[slides] Adaptive, robust, and scalable Bayesian filtering for online learning

Posted on Jun 4, 2025

tl;dr: Slides for PhD thesis.

Online learning and sequential decision making

Observe sequence of features $\vx_t\in\reals^M$ and observations $\vy_t \in \reals^o$: $$ {\cal D}_{1:t} = \{(\vx_1, \vy_1), \ldots, (\vx_t, \vy_t)\}. $$

We model a mapping from $\vx_t$ to $\vy_t$ through a function $h: \Theta \times \reals^M \to \reals^o$ that maps model parameters $\vtheta \in \Theta$ and features $\vx_t \in \reals^M$ to outputs $\vy_t \in \reals^o$.

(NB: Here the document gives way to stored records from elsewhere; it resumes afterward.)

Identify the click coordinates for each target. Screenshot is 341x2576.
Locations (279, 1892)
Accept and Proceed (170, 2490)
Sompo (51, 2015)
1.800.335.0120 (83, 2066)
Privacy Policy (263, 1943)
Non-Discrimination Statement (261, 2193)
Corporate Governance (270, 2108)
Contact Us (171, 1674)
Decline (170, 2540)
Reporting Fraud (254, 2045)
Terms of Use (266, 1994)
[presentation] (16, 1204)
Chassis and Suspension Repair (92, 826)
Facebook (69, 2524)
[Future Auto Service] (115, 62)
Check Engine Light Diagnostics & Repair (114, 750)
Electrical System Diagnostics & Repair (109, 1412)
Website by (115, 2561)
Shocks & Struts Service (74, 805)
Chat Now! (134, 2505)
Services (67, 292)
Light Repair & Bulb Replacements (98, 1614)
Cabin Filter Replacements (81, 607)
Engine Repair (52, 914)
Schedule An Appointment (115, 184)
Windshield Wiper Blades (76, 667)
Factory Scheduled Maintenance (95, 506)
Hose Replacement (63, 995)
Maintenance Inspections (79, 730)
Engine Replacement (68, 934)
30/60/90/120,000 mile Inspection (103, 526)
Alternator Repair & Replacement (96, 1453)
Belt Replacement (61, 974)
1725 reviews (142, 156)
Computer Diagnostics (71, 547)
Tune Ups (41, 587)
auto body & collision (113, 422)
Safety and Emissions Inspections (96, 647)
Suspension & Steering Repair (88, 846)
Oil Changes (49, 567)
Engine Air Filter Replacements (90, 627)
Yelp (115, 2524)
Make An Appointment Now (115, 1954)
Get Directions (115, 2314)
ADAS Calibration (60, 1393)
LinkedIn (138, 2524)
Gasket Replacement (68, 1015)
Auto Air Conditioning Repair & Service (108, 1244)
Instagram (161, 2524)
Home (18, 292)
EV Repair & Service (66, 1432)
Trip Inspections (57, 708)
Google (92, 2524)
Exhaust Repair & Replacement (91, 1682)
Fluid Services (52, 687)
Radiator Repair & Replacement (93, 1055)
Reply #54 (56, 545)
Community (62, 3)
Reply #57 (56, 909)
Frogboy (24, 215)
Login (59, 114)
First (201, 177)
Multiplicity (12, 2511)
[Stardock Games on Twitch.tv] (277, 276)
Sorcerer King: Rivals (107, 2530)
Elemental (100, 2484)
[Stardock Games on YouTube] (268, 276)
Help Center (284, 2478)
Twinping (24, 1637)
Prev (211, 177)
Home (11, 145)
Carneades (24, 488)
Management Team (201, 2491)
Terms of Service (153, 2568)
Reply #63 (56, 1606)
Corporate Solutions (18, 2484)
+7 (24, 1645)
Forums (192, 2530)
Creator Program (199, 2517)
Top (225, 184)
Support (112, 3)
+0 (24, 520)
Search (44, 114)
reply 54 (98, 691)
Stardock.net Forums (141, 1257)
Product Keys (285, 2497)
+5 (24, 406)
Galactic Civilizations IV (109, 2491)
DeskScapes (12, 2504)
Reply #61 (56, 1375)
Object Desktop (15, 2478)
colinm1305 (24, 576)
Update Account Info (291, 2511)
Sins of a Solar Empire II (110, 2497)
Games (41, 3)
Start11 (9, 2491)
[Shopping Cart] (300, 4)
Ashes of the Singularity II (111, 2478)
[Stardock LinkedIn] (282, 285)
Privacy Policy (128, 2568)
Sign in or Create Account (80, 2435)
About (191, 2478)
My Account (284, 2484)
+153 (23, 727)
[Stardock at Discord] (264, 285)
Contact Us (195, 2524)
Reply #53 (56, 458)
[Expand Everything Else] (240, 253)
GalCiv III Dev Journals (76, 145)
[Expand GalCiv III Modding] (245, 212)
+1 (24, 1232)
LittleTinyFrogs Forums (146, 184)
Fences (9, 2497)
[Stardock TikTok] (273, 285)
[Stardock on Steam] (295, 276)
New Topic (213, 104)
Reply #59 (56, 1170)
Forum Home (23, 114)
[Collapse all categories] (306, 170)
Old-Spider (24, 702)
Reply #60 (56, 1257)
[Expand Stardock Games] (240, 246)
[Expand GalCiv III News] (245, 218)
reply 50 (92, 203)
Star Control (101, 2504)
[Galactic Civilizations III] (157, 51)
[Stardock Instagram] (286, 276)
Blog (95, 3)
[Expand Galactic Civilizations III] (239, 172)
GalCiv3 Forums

Given $\vx_{t+1}$, make a prediction about the next value in the sequence $$ \hat{\vy}_{t+1} = \omega(h, \vtheta, \vx_{t+1}, \data_{1:t}). $$

Examples: online learning and sequential decision making

Bandits¹

Let $\mathcal{A} = {a^{(1)}, \ldots, a^{(K)}}$ be a set of actions. At every time step $t=1,\ldots,T$

we are given a context $\vx_t$
take action $a_t \in {\cal A}$ based on $\vx_t$
obtain a reward $\vy_t$ based on the context $\vx_t$ and the chosen action $a_t$

Our goal is to choose the set of actions that maximise the expected reward $\sum_{t=1}^T\mathbb{E}[Y_t]$.

Example:

Given a seed playlist title and/or initial set of tracks in a playlist, predict the subsequent tracks in the playlist.²

Recommendation turned bandit problem: given user’s features, past actions, and $K$ possible songs, predict probability of the percentage of listening time a particular song, pick the song that yields the highest expected percentage of listening time.

Toxic buy trade in EUR/USD market (fast online classification)

Having a trade from a client, the broker has to decide whether to keep the trade in their book (internalise) or close the position immediately.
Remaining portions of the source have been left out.